**Exercise objective**
Once you reach the line containing "1023x591 pixels." in the entries below, write out that line and each one after it down to the line containing "Task: Open the Neue Aktion dropdown arrow", exactly and with nothing added.
* * *
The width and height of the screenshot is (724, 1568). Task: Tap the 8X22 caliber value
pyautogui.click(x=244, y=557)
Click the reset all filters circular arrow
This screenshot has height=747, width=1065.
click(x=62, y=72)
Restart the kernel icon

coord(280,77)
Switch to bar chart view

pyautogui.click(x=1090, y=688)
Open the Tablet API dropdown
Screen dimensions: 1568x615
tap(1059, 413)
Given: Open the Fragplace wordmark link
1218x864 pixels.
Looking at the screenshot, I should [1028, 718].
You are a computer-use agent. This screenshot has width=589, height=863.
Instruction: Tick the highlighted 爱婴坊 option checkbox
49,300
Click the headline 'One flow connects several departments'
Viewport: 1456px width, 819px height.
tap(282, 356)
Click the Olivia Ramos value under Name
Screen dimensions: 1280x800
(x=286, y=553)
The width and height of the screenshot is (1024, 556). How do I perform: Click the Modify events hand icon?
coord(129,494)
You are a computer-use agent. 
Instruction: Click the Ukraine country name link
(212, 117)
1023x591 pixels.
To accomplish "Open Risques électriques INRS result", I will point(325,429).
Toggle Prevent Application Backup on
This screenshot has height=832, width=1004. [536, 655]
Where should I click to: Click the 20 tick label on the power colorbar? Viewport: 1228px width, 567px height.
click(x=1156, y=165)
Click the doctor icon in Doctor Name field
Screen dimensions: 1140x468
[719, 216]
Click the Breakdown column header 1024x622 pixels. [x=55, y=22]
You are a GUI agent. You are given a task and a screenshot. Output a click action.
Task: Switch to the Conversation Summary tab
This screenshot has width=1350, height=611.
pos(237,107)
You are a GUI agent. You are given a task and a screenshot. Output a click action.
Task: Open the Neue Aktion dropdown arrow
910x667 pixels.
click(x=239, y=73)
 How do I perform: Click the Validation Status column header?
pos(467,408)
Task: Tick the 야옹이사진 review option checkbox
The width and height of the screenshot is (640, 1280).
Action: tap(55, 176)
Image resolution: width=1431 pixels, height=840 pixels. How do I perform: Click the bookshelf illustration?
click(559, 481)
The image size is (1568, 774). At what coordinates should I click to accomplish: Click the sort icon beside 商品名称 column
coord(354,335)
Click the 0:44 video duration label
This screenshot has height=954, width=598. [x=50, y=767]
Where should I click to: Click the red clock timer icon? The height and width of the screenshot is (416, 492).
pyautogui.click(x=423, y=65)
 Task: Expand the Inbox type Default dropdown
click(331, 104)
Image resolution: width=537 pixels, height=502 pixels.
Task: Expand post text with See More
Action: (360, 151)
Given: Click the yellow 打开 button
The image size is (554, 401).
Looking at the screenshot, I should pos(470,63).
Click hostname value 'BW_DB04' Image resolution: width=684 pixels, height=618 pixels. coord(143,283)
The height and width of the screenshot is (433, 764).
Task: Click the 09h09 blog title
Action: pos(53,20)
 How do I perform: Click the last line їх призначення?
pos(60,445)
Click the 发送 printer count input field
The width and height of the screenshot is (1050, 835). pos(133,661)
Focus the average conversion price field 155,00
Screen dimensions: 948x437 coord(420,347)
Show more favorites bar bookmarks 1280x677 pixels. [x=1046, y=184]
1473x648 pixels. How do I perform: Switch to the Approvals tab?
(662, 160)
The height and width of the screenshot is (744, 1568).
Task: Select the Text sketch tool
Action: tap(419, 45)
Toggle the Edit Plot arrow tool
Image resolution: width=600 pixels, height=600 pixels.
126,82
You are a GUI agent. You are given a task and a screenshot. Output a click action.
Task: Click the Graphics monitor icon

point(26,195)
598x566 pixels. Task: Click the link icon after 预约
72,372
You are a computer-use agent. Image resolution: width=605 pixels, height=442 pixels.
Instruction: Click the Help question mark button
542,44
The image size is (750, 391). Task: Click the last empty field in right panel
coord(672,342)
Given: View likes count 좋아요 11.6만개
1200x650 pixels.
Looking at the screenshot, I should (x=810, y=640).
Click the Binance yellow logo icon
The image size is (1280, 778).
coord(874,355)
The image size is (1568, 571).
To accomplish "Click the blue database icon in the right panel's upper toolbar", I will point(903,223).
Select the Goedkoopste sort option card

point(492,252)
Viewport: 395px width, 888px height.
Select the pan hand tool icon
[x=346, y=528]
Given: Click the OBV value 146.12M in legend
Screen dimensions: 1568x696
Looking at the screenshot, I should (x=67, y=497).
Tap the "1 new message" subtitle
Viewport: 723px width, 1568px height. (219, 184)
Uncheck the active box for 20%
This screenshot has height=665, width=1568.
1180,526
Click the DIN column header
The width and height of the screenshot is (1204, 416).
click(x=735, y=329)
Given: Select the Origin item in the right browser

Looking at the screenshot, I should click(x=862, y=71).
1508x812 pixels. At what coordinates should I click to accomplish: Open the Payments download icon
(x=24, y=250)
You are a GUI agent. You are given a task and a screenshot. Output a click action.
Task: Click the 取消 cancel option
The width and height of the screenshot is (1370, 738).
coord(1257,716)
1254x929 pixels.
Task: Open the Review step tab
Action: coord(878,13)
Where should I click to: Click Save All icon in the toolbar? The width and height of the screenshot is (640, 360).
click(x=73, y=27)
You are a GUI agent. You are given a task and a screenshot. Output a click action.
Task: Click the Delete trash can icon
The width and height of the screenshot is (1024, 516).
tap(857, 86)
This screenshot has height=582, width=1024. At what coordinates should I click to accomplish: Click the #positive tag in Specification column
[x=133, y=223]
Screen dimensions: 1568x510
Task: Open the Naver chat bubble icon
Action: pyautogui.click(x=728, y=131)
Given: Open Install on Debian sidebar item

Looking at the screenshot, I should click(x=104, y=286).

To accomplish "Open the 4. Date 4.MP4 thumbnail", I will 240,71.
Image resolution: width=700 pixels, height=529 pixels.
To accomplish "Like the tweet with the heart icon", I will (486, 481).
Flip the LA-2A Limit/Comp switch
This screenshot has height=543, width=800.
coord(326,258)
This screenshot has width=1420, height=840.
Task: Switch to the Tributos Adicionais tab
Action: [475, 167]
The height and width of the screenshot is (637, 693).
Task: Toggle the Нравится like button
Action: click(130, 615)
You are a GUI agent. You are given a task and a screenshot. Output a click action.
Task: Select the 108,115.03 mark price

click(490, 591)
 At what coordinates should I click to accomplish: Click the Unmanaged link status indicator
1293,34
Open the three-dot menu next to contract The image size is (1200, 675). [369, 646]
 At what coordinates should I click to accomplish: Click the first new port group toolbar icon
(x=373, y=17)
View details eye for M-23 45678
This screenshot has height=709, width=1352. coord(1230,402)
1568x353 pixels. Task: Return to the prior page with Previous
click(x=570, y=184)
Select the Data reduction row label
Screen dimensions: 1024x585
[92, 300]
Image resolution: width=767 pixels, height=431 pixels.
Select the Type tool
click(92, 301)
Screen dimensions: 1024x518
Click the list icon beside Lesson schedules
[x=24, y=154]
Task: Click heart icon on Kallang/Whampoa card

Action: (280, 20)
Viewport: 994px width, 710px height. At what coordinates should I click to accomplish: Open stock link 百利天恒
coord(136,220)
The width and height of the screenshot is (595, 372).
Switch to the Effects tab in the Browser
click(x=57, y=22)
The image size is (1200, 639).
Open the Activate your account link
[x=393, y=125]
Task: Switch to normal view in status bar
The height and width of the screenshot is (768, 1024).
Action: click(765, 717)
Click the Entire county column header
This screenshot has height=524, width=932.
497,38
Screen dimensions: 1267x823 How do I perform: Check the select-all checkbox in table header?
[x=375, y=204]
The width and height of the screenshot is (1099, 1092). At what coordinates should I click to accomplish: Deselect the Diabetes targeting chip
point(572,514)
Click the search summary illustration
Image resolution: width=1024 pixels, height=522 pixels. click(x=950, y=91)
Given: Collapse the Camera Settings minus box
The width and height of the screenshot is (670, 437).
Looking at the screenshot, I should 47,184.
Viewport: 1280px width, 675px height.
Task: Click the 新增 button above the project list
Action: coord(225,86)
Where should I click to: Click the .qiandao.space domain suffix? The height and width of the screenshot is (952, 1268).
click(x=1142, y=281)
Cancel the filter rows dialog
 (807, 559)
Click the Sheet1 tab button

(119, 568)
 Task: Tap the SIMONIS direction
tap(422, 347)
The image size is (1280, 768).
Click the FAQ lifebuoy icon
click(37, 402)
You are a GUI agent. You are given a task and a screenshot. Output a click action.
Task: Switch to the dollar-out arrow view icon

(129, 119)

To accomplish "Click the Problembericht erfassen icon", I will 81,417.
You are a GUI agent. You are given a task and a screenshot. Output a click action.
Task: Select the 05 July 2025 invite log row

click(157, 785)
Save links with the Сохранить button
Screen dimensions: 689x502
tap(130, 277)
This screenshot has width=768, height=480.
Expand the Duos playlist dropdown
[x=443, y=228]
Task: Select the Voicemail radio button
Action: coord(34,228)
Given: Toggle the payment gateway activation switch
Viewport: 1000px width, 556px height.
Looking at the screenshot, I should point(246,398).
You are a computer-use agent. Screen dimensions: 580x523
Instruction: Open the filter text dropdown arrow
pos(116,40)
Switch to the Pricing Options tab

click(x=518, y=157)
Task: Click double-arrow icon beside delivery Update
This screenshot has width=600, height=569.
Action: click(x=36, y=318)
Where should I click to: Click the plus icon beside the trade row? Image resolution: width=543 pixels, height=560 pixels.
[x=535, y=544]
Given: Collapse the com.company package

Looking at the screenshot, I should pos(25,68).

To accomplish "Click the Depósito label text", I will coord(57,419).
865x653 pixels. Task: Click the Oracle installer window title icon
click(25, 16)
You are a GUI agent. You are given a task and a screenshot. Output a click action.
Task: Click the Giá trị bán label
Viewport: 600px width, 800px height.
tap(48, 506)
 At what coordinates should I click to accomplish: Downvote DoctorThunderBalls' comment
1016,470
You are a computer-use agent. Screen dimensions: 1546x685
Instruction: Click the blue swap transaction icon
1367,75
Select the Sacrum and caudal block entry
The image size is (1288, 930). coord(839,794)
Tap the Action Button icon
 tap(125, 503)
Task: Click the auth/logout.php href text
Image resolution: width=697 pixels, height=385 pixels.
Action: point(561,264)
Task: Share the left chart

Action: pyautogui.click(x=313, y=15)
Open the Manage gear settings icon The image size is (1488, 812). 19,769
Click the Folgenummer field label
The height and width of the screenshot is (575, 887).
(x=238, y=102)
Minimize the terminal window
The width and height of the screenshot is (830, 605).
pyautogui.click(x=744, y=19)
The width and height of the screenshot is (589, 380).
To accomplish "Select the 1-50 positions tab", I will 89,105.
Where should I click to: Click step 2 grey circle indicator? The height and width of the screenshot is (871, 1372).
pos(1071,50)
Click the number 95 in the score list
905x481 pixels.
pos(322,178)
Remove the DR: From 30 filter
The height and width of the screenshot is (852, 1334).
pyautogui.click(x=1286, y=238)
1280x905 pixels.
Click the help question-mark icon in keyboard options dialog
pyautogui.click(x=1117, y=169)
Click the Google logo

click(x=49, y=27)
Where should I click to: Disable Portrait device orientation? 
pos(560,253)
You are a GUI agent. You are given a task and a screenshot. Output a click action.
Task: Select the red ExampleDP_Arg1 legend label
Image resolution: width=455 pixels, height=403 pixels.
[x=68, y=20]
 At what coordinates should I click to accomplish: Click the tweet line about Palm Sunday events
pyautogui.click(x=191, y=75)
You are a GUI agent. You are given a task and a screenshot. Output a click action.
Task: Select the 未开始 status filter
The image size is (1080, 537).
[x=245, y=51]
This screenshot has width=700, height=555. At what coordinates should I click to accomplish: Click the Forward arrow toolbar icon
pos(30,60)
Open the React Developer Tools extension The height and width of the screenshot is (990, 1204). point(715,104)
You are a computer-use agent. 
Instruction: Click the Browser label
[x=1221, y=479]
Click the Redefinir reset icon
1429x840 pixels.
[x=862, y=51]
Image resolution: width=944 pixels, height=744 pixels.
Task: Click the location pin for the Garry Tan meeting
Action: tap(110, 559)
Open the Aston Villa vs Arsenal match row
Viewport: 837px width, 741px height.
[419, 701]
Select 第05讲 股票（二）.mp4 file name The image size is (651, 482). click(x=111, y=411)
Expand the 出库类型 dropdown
* * *
**The completed task**
1023x591 pixels.
To accomplish "Open Risques électriques INRS result", I will point(325,429).
Toggle Prevent Application Backup on
This screenshot has height=832, width=1004. [536, 655]
Where should I click to: Click the 20 tick label on the power colorbar? Viewport: 1228px width, 567px height.
click(x=1156, y=165)
Click the doctor icon in Doctor Name field
Screen dimensions: 1140x468
[719, 216]
Click the Breakdown column header 1024x622 pixels. [x=55, y=22]
You are a GUI agent. You are given a task and a screenshot. Output a click action.
Task: Switch to the Conversation Summary tab
This screenshot has width=1350, height=611.
pos(237,107)
You are a GUI agent. You are given a task and a screenshot. Output a click action.
Task: Open the Neue Aktion dropdown arrow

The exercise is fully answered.